In Lostorf SO ist es ruhig nach dem Mittagessen. Vielleicht machen gerade einige seiner knapp 4000 Einwohner ein Mittagsschläfchen. Ganz am Dorfende, sozusagen im Schatten des über dem Dorf thronenden Schlosses Wartenfels, liegt der Pachtbetrieb der Familie Lisser-Béguelin. Es ist ein Zucht- und Milchviehbetrieb mit Futter- und Ackerbau. Beim Klingeln an der Haustür öffnet Jeannette Lisser. Die 36-jährige Bäuerin hat den Kuchenwettbewerb der BauernZeitung gewonnen.
Nichts gewusst
Bei Lissers ist es nicht ganz so ruhig wie im Dorf unten. Zu Besuch ist nämlich Anna Béguelin mit Familie. Sie ist die Schwägerin der Gewinnerin und sozusagen verantwortlich dafür, dass Jeannette Lisser den ersten Preis gewonnen hat. Anna Béguelin ist gelernte Köchin und Landwirtin und bewirtschaftet mit dem Bruder der Gewinnerin einen Betrieb mit Mutterkuhhaltung in Welschenrohr SO. Sie hat der BauernZeitung ein Bild des Geburtstagskuchens ihres Sohnes Michel eingeschickt. Michel wiederum ist der Gottibub von Jeannette Lisser. Diese hat ihm zum
fünften Geburtstag im letzten Oktober ihre Spezialität, eine garnierte Schwarzwäldertorte, geschenkt. Das Grundrezept der Torte ist ein Familienrezept. Jeannette Lissers Mutter, Verena Béguelin, hat es ihrer Tochter weitergegeben. Auf die Frage, was denn das Geheimnis dieser Torte ist, meint die Hobbybäckerin: «Das Biskuit, es ist nämlich ein Rouladenbiskuit. Zudem besteht die unterste Schicht Füllung aus Schokoladencreme statt Schlagrahm.» Dass ihre Schwägerin Anna Béguelin das Kuchenbild für den Wettbewerb einsandte, davon wusste Lisser nichts. «Ich habe die Familie via Whatsapp informiert und gebeten, nichts zu sagen. Tatsächlich haben alle bis zum Schluss dichtgehalten», so Anna Béguelin. Sie wollte sich auf diese Weise bei ihrer Schwägerin für all die lieben Dinge bedanken, die sie immer wieder tut. «Jeannette ist ein herzensguter Mensch.»
Backen kam später
Jeannette Lisser bäckt nicht schon seit jeher. Da sie als Bauerntochter grosse Freude an Tieren hatte, wollte sie Tierpflegerin werden. Dieser Berufswunsch erfüllte sich dann aber nicht. Deshalb schnupperte sie als Hundecoiffeuse. Der Betrieb war so begeistert von der Schnupperstiftin, dass kurzerhand eine zweite Lehrstelle geschaffen wurde. Die Lehre dauerte drei Jahre und machte der jungen Frau Spass. Auf die Frage, ob sie ihr Tier-Stylingwissen bei den Kühen einfliessen lasse, kommt es von Bauer Roland Lisser wie aus der Kanone geschossen: «Nein, das muss ich immer noch selber machen.» Lachend entgegnet seine Frau darauf: «Tatsächlich hat Roland recht. Ich pflege höchstens noch unseren Hund Belle. Ansonsten bin ich beim Kuchenbacken kreativ.» Zum Backen kam sie eigentlich erst nach der Geburt ihrer Kinder Ronny (10), Gianna (7) und Julia (12). Für deren Geburtstage wurde sie erstmals in der Backstube aktiv. Backkurse oder eine spezielle Ausbildung hat sie nicht gemacht. Ihre Mutter Verena Béguelin, die gelernte Bäckerin und Konditorin ist, war ihr Vorbild.
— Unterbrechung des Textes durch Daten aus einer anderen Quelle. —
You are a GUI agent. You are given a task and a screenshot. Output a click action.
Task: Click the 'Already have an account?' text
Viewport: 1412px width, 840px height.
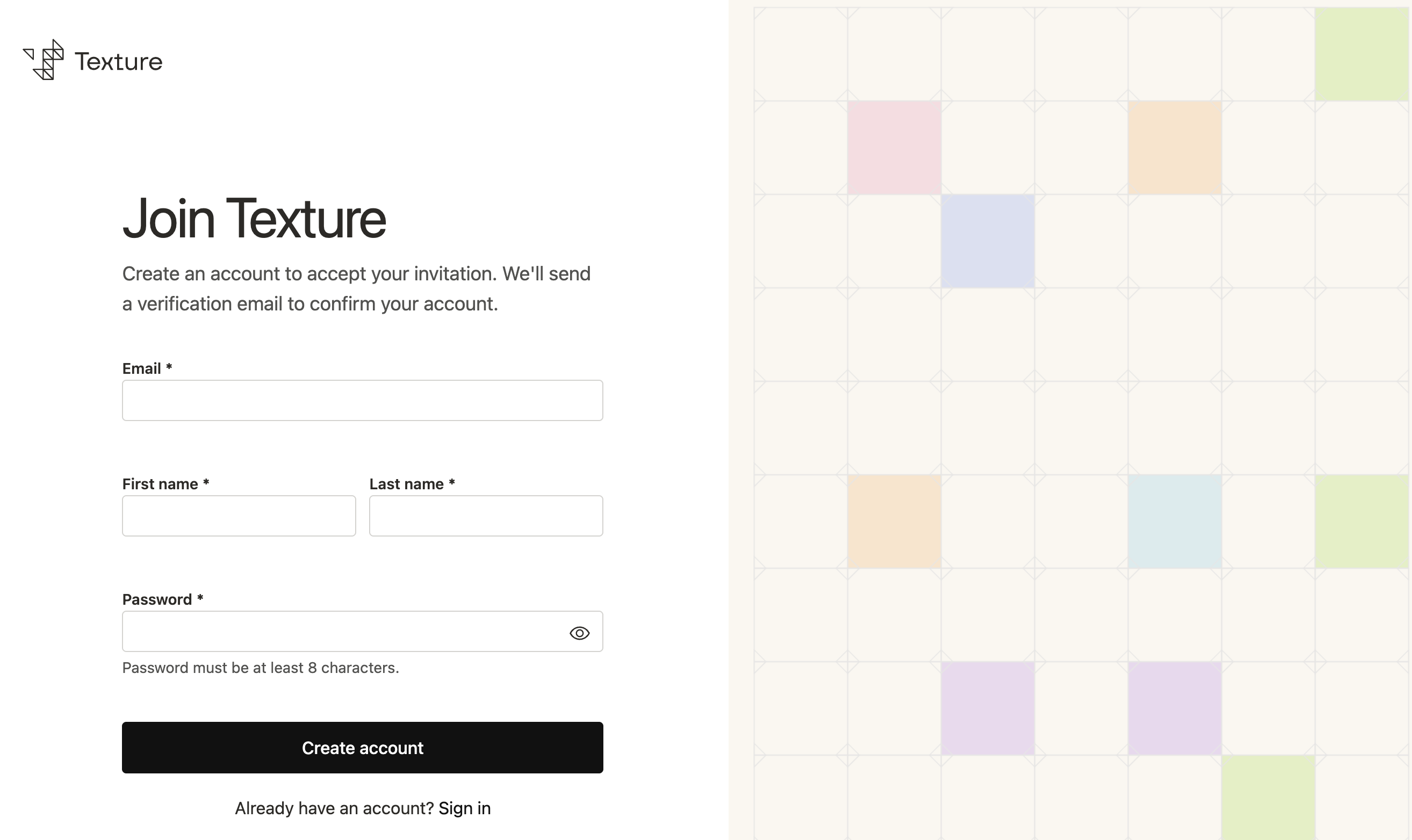334,808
Mittlerweile wird in der Küche von Lissers mit Moscato und Kaffee auf den Gewinn angestossen. Aus dem Kühlschrank taucht eine fast identische Kopie der Gewinnertorte auf. Jetzt wird es hektisch. Die Torte wird bestaunt und kommentiert. Das Wasser läuft allen im Mund zusammen. Jeannette Lissers Torten sind bekannt und sehr beliebt. Und das nicht nur in der Familie. Meist bringt Roland Lisser bei Vereinsanlässen eine Tortenkreation seiner Frau mit. Die Basis besteht entweder aus Schwarzwäldertorte oder aus Cremeschnitte. Die Kuchen sind immer ein lisserisches Gemeinschaftsprojekt. Zuerst findet ein Ideensammeln in der Familie statt. Der Dekoration sind keine Grenzen gesetzt. Dann wird die Idee skizziert, diskutiert, verbessert und wenn der Entwurf für alle stimmt, wird die Kreation in der Küche auch wieder im Familienverbund umgesetzt. Deswegen wird auch immer etwas mehr Dekorationsmasse gekauft. Denn sollte einmal etwas schieflaufen, wandern die «abverheiten» Elemente schnurstracks in den Mund. Unterdessen gibt es eine beachtliche Bildersammlung aller bereits umgesetzten Kuchenprojekte; sicherlich über 25 verschiedene Sujets sind es bis jetzt. Der Hausherr kommt übrigens ganz ins Schwärmen, wenn er von den Kuchen seiner Frau erzählt, und seine Augen bekommen dabei ein intensives Funkeln.